Cormac’s conception of wild law is about observing and honoring the processes of Nature (yes, with a capital ‘n’) in our legal codes, but moreover, using these processes that naturally occur at every level of life on our planet, as models as far as how our own approaches to justice and governance in general might be able to work.
Cullinan is South African, but his work is applicable to any culture and society that wants to find ways of integrating “our” needs and those of “the environment.” If you’re curious or inspired enough to hear more about wild and earth law, let me know – I’m psyched to write more about it! But for now, I bring it up because it’s a way of contextualizing the experience I had this weekend.
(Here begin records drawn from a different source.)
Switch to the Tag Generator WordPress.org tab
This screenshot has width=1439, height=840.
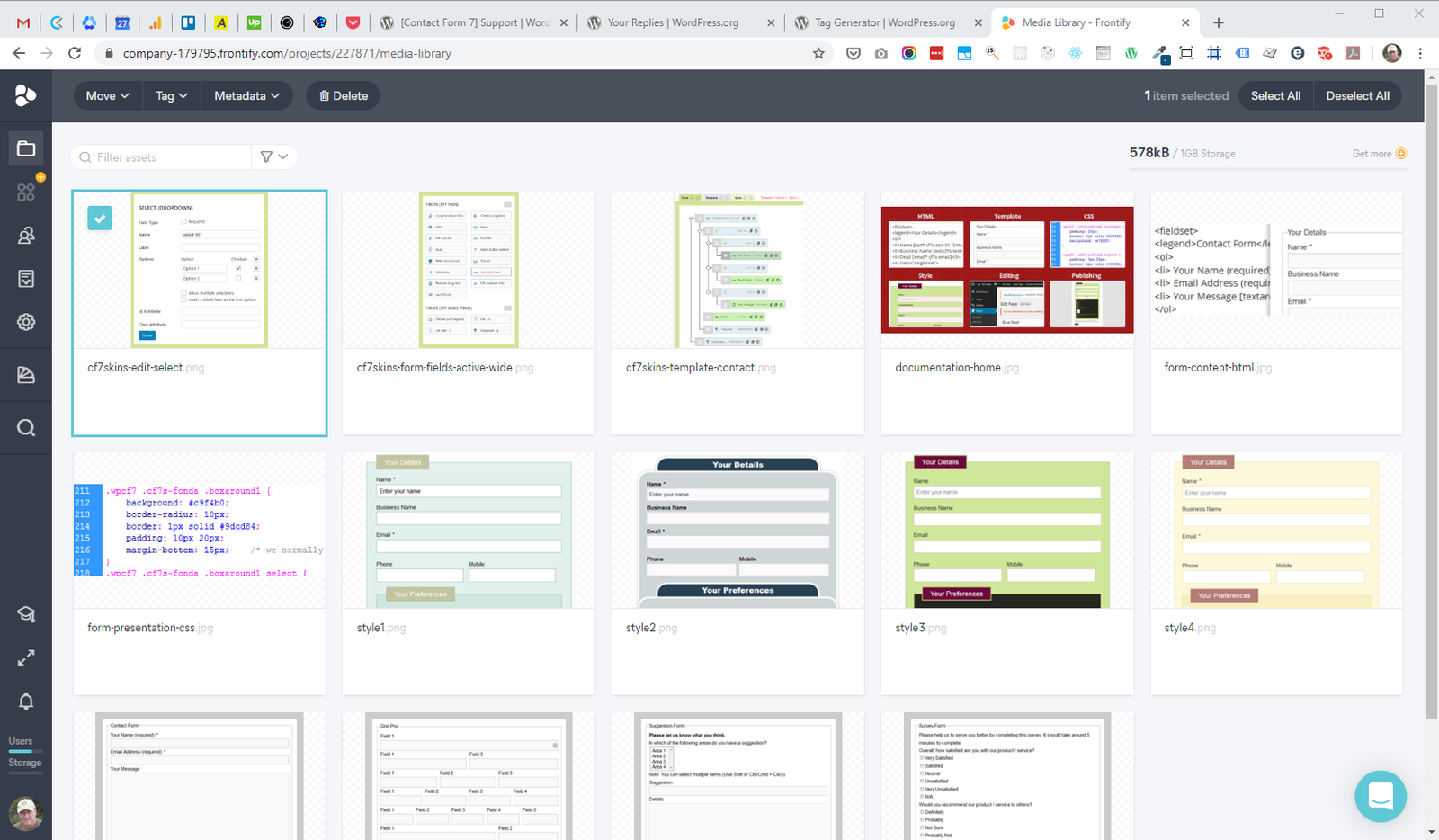[886, 22]
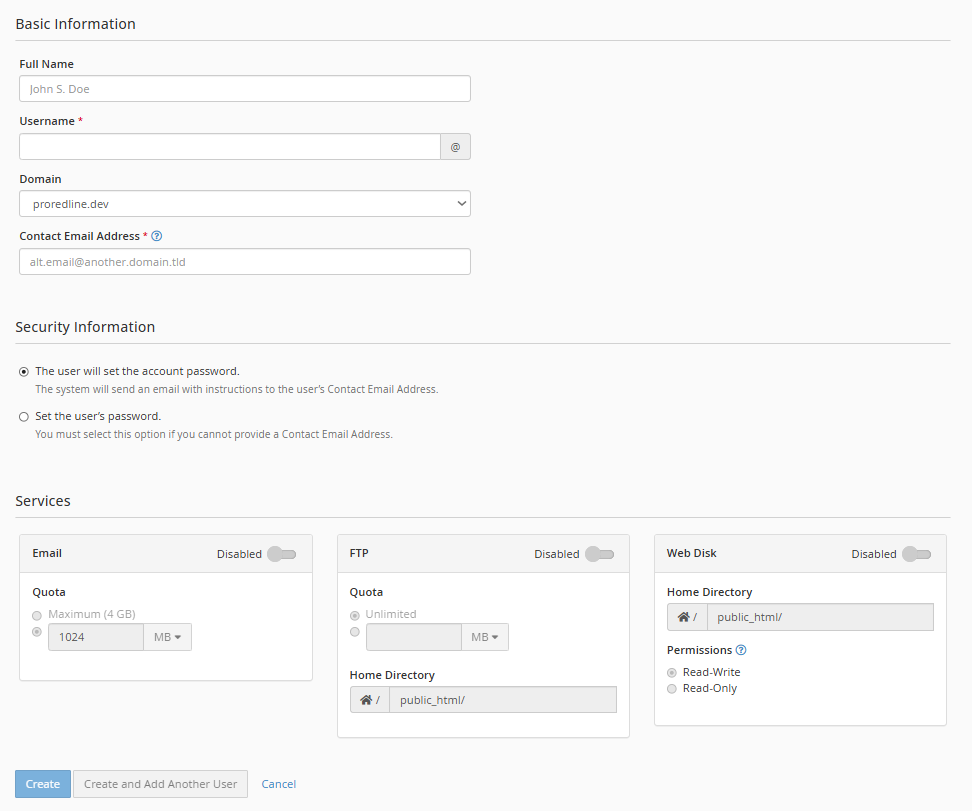Click the home icon in Web Disk directory
This screenshot has width=972, height=811.
684,617
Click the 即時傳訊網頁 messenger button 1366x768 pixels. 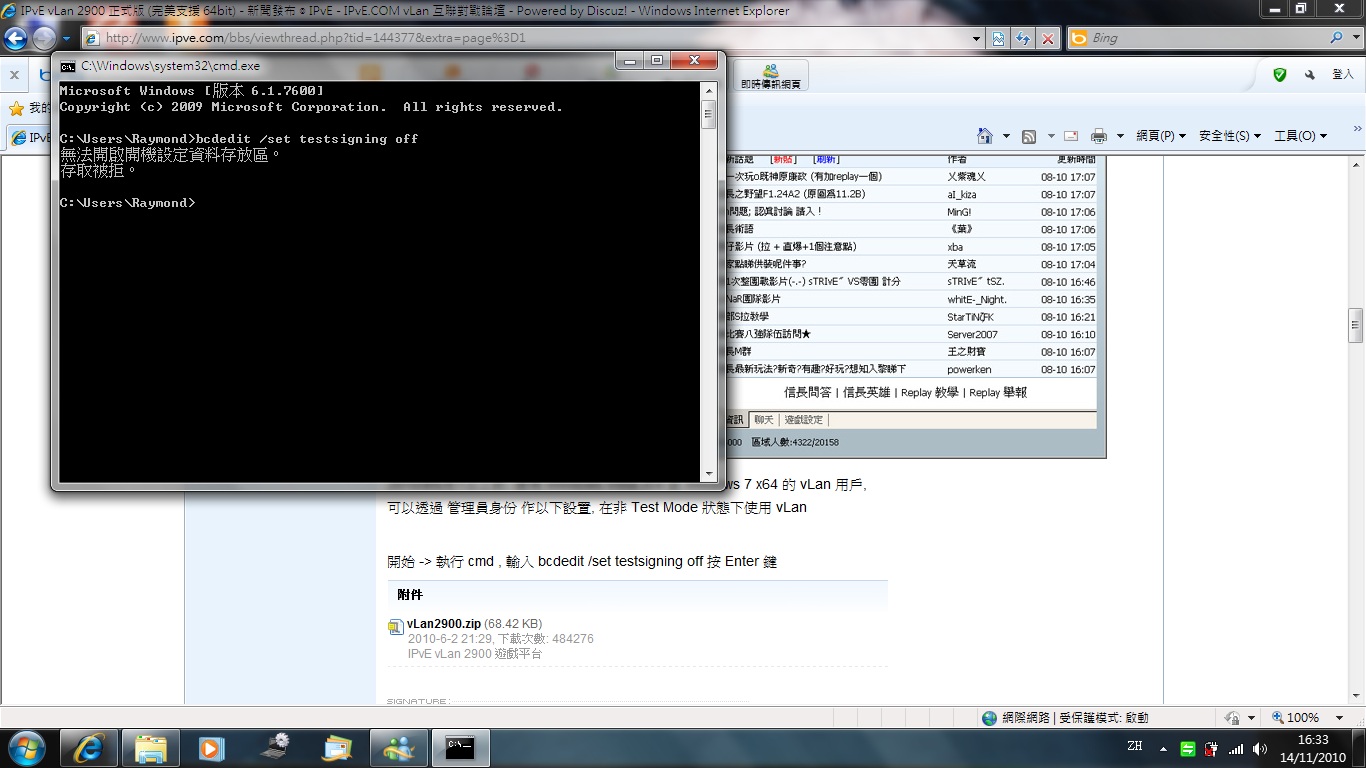click(x=770, y=77)
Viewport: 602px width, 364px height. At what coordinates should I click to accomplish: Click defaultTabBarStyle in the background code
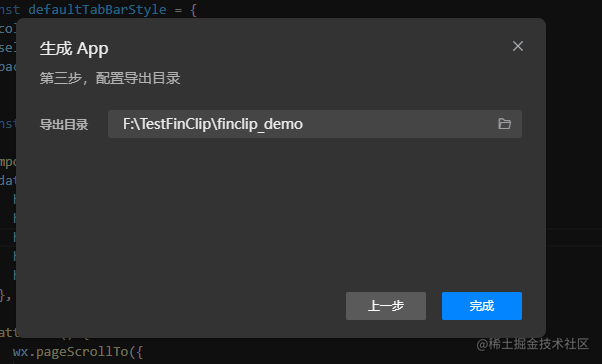tap(97, 9)
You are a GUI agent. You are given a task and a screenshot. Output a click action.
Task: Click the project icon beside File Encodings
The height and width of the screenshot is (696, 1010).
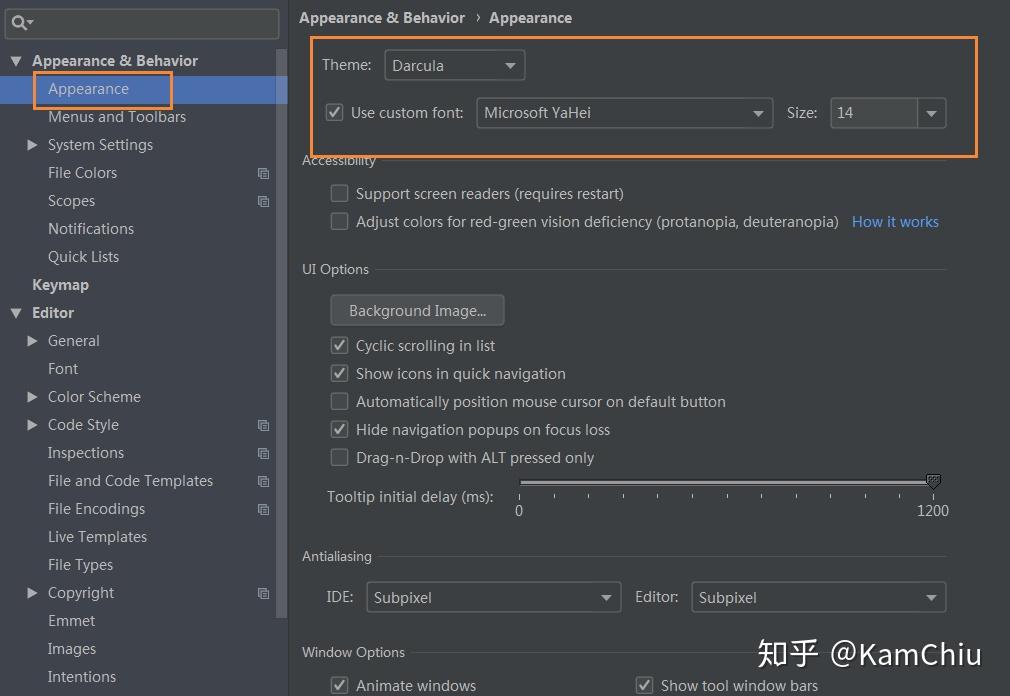click(263, 509)
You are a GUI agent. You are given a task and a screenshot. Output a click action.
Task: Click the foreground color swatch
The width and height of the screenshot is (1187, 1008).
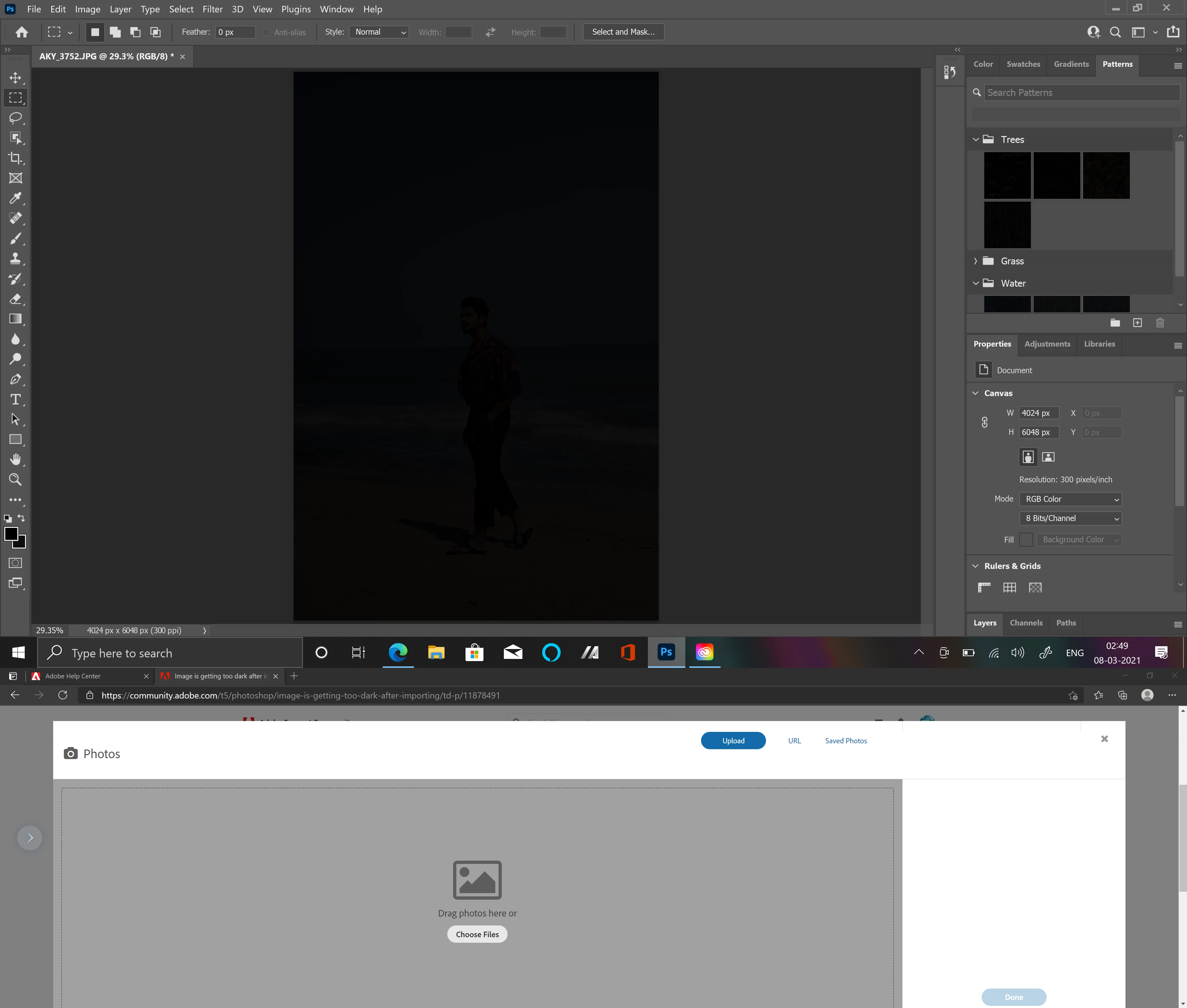(x=11, y=534)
A handful of 1Ls and I have founded an Environment and Animal Law Society at our law school. Part of our mission is to expand students’ awareness of not only environmental and animal rights issues on paper, but to provide an opportunity for people to connect with these issues in an embodied way. We want to grow our knowledge and our capacity to act in a way that is grounded in the physical experience of these issues as they play out daily in our world. This weekend we held our first event, which was a trip to the North Carolina Raptor Center.
The NC Raptor Center is renowned for the care it provides to so many trafficked and abused birds, but it’s also a fantastic spot for visiting to bolster your sense of connection to these creatures, and through that, become more enlightened as far as understanding the challenges they, and we as their stewards, face. It’s a great place to enjoy Nature (again, with a capital ‘n’) and engage in volunteer work that’s gratifying. It also literally gave us common ground on which we could stand to communicate about our views and ideas for change.